--- Task requirements ---
In the material below, list every line carrying the string "computer".

*** Task data ***

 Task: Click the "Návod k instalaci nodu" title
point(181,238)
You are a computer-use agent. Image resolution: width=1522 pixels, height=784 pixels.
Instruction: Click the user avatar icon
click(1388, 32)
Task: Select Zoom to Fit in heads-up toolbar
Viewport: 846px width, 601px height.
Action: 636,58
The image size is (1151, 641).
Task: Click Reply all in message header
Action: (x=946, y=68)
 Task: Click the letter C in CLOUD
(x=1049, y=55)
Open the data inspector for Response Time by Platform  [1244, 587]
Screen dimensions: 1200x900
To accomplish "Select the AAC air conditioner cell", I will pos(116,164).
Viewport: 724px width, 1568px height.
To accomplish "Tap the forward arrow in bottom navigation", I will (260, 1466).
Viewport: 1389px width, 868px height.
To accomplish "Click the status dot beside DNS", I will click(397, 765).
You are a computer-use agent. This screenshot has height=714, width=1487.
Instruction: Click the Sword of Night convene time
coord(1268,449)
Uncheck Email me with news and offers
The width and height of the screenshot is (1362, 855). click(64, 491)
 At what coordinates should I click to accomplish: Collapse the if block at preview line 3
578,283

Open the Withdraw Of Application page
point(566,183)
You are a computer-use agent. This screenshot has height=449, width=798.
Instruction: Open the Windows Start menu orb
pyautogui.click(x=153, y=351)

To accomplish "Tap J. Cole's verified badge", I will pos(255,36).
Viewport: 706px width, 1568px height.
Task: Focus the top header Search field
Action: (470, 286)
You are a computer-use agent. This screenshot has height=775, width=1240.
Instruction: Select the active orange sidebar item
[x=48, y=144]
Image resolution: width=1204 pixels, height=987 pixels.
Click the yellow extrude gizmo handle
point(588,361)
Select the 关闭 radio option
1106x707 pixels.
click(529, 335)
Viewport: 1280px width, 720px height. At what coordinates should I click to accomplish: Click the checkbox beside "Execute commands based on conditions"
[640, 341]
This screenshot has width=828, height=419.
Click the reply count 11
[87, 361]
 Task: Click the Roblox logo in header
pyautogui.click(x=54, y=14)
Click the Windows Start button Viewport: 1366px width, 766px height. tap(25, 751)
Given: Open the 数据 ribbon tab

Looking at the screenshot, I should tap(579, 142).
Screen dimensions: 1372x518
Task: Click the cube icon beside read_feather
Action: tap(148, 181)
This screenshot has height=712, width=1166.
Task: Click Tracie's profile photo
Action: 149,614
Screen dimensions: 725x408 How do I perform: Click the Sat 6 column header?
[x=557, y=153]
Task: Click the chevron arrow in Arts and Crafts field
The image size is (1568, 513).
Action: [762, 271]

*** End of Task data ***

--- Output of the exercise ---
You are a computer-use agent. Image resolution: width=1522 pixels, height=784 pixels.
You are a computer-use agent. This screenshot has height=714, width=1487.
You are a computer-use agent. This screenshot has height=449, width=798.
You are a computer-use agent. This screenshot has height=775, width=1240.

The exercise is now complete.